4. Consider an app or a fitness tracker. Recent research shows families that use fitness trackers that incorporate elements such as points or levels — otherwise known as "gamification" — are more likely to achieve their fitness goals than those who do not.
In a 2017 study, researchers at the University of Pennsylvania and Boston University followed adults from 94 families who engaged in a game to track their steps for 12 weeks, with a 12-week follow-up. The study's big takeaway: Adding a social game component to their exercise technology "significantly increased physical activity among families." Digital exercise tracking comes with the bonus of being able to easily see the stats on your progress, too, which helps you celebrate the achievements.

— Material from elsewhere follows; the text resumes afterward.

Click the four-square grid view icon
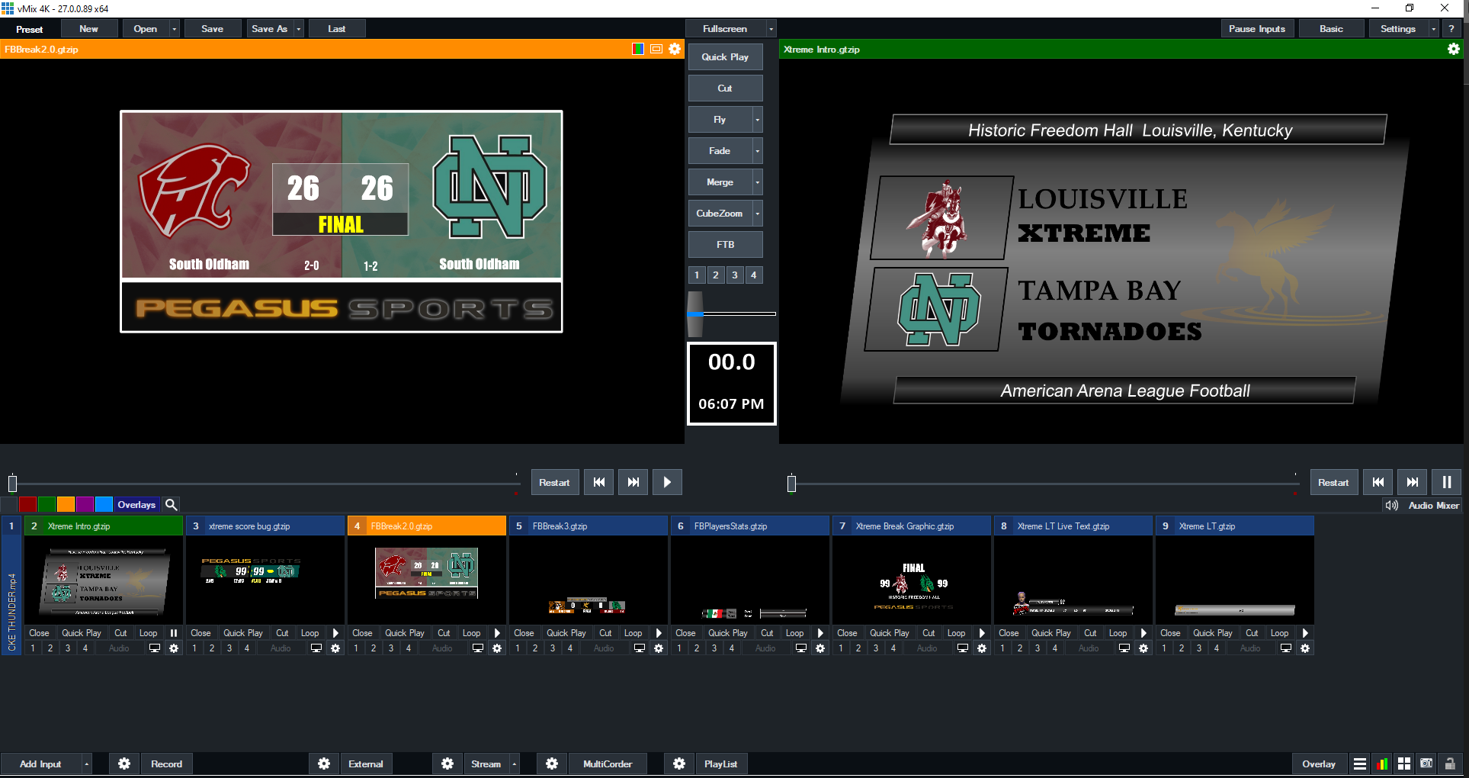The height and width of the screenshot is (778, 1469). point(1404,764)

5. Find a family-friendly gym. Gyms can provide an array of opportunities for families to work out together, according to Robin Hedrick, director of community health for the YMCA of the Greater Twin Cities, which offer an extensive lineup of group exercise classes for families, including yoga, boot camps and dance classes.
"It doesn't matter what you choose to do," Hedrick said in an email. "It is important for children to see their parents exercising or 'playing' with them." Shop around to find the right gym, Dawn advises, and visit at the same times you'll be working out, so you get a good sense of the atmosphere.

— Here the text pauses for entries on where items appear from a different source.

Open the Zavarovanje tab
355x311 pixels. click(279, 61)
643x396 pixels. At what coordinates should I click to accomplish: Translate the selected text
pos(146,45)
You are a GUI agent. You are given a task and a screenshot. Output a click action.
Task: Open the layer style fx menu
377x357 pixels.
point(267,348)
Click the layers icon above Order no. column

6. Try an event that isn't timed. Signing up for an untimed family event such as a Volksmarch or a bike tour can help take the pressure off performance and keep the focus on a shared activity. Or consider Tough Mudder, held across the United States and other countries. It's a muddy obstacle course series that was originally developed in 2010 for adults. The goal was to create an experience that encourages teamwork over competition, Tough Mudder chief executive Kyle McLaughlin says.

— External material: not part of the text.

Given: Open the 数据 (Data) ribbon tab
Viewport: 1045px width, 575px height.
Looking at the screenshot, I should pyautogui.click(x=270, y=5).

The event morphed into a "fitness festival" atmosphere when participants started bringing their families, he says. So about five years ago, the organization introduced the Mini Mudder, a scaled-down version for kids ages 5 to 12, held on a quarter-mile loop. While parents and kids don't compete together, siblings can. Tough Mudder's ethos is a good thing for families to keep in mind: "It's not about time or places and being first," McLaughlin says. "It's about doing stuff together."
7. Don't push your kids too hard. When your kids give you "the look," it's time to switch it up, Shniderman says. "A child is not like an adult. Adults know their limits and they need somebody to break their limits," he says. "Kids are completely different." Keep it from becoming a negative experience.
And remember, you're parents, not coaches. "Sometimes teenagers get really frustrated when they can't master a skill, and they want to give up," Dawn says. "That's when I turn Mom back on. I tell them, 'It's okay it didn't work out the first time, we have to keep trying.' Especially with CrossFit, it's a lifetime of learning the skills."
8. Get creative with your workouts. A little bit of imagination can go a long way. Shniderman points to a bear crawl as an example: "It's not a bear crawl anymore," he says. "It's a 'magic spider walk.' I say, 'You're not on the floor, you're on a web. The only thing that can stick to this web are your magic hands and magic feet.' Now the kids are more bought in. They don't want to get stuck on the spider web. Same goal, just a different way to execute it."
Shniderman says he spends hours thinking up creative games involving exercise. "I never say, 'Here's my book of workouts and games, I'm done!' " he says. "The way kids interact with workouts changes from week to week and from year to year." Just keeping exercise fun and fresh, whether it's new games, different workout moves or changing goals, will go a long way toward establishing a family that works out together — and enjoys it.